Moulded concrete parapet to roof terrace.

INTERIOR
Inside the building, greatest interest resides in the stairwell, which is the only unaltered area of the interior, and in particular in the upper glazed section, where Moro's precise detail and colour scheme are clearly legible.

Elsewhere, rectangular structural piers, set back from the curtain wall, and originally in exposed concrete have been rendered and painted.

The spiral stair from the basement to the second floor showroom and Robin Day's interiors were removed in 1987/8 when Thai Airways acquired the building, and before it was listed in 1995.


History


41 Albemarle Street was built in 1961-3 by Peter Moro, assisted by Michael Mellish, as a showroom and offices for the furniture company Hille. Within the main building the offices were confined to the top two floors, the rest of the building, including the basement, were designed as showrooms. The roof garden was intended to display garden furniture.

It has remained the London head office of Thai Airways since it was acquired by the company in the late 1980s. It was refurbished in 1987-8, in 1996 and in 2005-7.

The Hille company was set up in the East End of London in 1906 by Salomon Hille, a Russian emigrant, to renovate C18 furniture. By the 1930s it had acquired an international reputation for its skilled craftsmanship. After the Second World War, Hille became synonymous with modern design, establishing close relationships with leading modernist architects and designers. Hille moved out of London to Hainualt after the war, and in 1961 employed the acclaimed modernist architect Ernö Goldfinger to design new offices in Watford. While Peter Moro was chosen as architect for their prestigious new building in Albemarle Street, the showroom interiors were designed by Robin Day (1915-2010), who became one of Hille’s leading designers, responsible, for example, for the Hille stack chair in the early 1950s and the highly successful low cost, polypropylene stacking chair (1963) as well as their graphics, showroom designs and exhibition stands.

Peter Moro (1911-99) was an internationally renowned modernist architect of the post-war era. He emigrated to Britain in 1936 to avoid Nazi persecution, and went on to have an acclaimed if never extensive practice in England, later specialising in theatre design. He worked with Lubetkin and Tecton, and was architect for the interiors of the Royal Festival Hall. London (listed Grade I) before setting up in private practice. His limited output has a clarity and stylishness that sets it apart from its contemporaries: it carries forward the modernist principles established by Lubetkin in England during the 1930s, while always being of its time.
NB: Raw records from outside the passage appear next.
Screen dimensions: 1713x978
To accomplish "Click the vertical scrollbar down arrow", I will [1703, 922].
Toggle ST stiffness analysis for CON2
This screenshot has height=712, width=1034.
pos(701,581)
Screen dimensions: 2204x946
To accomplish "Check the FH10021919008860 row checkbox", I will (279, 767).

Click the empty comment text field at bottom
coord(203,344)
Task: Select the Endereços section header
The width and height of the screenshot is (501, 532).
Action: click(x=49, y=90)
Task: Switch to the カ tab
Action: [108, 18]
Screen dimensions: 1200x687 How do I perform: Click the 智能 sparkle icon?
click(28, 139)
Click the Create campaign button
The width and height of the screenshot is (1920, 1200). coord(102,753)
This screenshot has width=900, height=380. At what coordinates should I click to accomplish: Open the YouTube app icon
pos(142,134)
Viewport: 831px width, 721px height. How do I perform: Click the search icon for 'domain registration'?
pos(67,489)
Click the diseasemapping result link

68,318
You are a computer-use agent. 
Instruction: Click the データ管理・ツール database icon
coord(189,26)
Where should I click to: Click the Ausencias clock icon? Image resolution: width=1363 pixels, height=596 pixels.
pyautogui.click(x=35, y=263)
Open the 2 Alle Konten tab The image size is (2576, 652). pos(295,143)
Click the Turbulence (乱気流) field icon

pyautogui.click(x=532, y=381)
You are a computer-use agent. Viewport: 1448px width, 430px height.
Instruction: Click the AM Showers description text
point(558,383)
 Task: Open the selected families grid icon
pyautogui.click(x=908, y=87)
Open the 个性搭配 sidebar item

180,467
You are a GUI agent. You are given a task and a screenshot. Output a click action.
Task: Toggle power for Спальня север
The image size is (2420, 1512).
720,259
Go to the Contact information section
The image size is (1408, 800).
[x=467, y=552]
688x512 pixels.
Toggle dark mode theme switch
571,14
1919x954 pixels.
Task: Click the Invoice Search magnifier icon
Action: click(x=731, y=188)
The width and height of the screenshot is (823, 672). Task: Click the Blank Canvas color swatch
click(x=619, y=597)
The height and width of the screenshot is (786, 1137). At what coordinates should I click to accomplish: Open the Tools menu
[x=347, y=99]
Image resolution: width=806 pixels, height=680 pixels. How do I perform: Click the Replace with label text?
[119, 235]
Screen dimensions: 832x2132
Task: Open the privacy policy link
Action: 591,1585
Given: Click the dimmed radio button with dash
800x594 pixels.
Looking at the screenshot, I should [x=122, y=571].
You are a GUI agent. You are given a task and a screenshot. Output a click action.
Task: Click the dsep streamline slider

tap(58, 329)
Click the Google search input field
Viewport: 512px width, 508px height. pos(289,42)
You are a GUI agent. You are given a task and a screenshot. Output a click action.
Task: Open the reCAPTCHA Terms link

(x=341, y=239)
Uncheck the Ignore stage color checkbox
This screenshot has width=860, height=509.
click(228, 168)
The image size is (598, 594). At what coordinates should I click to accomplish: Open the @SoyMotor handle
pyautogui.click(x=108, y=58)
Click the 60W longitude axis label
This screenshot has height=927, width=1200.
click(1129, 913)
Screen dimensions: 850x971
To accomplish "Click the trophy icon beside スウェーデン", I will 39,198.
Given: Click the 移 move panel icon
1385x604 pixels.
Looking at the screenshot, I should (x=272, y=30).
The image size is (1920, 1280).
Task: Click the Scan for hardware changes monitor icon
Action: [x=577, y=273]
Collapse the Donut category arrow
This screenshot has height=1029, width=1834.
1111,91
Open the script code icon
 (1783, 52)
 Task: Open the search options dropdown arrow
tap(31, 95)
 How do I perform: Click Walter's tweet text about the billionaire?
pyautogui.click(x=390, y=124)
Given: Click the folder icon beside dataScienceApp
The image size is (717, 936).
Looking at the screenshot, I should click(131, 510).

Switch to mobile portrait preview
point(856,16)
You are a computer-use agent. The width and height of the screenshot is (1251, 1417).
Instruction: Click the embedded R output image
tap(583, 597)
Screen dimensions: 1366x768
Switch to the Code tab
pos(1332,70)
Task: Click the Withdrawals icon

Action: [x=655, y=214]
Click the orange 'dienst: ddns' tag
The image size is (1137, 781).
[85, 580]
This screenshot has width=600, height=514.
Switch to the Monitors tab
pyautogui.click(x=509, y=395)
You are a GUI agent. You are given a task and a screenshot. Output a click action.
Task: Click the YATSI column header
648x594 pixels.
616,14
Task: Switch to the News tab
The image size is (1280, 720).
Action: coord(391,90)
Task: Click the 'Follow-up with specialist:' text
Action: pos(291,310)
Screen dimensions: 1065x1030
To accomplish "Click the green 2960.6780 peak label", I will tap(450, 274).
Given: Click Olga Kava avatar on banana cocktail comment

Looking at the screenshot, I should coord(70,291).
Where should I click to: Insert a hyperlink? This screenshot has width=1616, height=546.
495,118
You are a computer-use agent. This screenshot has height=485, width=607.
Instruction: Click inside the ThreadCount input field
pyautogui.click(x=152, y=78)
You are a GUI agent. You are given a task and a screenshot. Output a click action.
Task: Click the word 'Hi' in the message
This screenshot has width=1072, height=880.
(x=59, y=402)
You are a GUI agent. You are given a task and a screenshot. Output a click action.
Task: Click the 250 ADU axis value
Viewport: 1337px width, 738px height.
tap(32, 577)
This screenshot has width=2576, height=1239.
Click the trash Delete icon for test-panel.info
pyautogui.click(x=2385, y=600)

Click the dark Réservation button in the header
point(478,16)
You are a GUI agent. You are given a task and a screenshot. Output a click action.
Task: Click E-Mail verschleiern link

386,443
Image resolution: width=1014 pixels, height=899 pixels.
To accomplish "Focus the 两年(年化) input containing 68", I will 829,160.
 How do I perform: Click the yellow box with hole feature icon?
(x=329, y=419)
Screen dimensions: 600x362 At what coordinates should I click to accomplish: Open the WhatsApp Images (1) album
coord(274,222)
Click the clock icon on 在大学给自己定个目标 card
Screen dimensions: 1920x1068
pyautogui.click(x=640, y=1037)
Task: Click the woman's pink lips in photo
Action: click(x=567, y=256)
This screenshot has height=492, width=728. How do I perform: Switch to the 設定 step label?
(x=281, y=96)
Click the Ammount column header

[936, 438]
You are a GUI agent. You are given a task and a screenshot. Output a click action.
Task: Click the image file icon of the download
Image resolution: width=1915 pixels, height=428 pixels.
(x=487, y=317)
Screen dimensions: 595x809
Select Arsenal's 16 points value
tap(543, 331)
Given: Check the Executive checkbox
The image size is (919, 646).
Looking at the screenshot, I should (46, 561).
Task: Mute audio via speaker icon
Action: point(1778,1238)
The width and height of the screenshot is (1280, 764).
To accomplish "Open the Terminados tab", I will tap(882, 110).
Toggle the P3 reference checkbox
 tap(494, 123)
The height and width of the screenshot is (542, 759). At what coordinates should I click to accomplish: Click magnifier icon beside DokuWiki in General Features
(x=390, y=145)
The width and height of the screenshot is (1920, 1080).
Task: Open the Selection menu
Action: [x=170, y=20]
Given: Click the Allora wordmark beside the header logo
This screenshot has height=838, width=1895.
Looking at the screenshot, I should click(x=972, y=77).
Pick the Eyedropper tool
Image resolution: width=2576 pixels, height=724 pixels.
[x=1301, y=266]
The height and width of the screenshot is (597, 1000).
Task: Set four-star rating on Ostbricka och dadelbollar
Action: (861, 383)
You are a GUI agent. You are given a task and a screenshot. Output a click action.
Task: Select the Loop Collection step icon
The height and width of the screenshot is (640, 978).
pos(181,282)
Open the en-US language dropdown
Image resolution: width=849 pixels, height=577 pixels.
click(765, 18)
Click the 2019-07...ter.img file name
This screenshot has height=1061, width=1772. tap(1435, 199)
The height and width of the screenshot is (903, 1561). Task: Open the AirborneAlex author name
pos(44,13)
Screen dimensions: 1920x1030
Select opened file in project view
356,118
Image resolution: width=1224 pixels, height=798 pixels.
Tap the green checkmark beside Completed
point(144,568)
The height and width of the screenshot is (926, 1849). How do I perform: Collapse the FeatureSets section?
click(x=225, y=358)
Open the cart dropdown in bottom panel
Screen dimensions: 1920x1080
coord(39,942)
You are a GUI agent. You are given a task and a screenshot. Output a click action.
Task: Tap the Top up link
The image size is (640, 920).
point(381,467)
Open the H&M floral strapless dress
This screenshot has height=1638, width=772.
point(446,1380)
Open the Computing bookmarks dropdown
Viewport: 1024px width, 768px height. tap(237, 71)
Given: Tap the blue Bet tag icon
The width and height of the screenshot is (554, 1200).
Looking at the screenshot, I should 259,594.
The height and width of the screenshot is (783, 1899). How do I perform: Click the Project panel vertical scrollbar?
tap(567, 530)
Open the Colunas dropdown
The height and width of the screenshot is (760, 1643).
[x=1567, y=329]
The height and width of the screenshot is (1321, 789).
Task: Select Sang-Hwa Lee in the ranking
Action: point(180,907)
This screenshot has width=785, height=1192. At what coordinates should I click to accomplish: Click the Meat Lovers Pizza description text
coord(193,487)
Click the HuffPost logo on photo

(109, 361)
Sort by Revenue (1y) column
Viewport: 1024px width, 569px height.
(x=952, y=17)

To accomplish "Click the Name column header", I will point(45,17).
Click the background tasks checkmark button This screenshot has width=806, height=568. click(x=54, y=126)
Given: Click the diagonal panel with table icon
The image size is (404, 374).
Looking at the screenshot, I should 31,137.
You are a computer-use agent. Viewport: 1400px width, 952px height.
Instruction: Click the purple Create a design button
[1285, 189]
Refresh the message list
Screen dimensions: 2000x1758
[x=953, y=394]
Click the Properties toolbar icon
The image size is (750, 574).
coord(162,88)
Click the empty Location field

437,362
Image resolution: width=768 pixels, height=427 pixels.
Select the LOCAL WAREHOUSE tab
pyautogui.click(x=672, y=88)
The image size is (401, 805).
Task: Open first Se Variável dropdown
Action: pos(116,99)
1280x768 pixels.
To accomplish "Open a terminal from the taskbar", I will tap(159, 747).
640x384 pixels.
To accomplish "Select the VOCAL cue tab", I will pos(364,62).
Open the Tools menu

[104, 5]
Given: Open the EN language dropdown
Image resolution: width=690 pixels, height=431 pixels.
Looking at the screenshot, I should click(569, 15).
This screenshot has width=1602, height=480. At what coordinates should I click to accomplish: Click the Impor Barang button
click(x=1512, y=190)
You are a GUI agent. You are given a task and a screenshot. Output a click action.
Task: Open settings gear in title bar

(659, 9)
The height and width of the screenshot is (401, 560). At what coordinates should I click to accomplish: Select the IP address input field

Aside from 41 Albemarle Street, the precise elegance and sense of geometry that pervades Moro's work is also captured in Harbour Meadow, 1938-40, (listed Grade II) by Moro and Richard Llewelyn Davies with Gordon Cullen, for Mr and Mrs Tawse; his own house at Blackheath Park,1957-8, (listed Grade II*); Nottingham Playhouse, 1961-3, (listed Grade II*) and Fairlawn School,1955-57, (listed Grade II) designed by Peter Moro and Michael Mellish, one of only three schools produced by Moro.



Reasons for Listing


41 Albemarle Street, showroom and office building for Hille, 1961-3 by Peter Moro is listed at Grade II for the following principal reasons:

*Architectural interest: built as a showroom and offices on a corner site, the building is elegant, precise and measured, reflecting Moro’s strong sense of geometry;

*Materials: carefully juxtaposed palette of colours and contrasting use of rough, fair-faced concrete to the frame and smooth finishes to the curtain glazing;

*Intactness: aside from the ground floor showroom window and entrance which have been modified slightly, the important exterior elevations and rear stairwell are unaltered;
*Architect: Peter Moro was an internationally renowned modernist architect of the post-war era, influenced by Lubetkin, his work having a clarity and stylishness that sets it apart from its contemporaries;

*Historic interest: built as a London showroom for Hille, furniture designers, who became synonymous with post-war modernism, employing leading designers such as Robin Day, who designed the showroom interiors (now lost).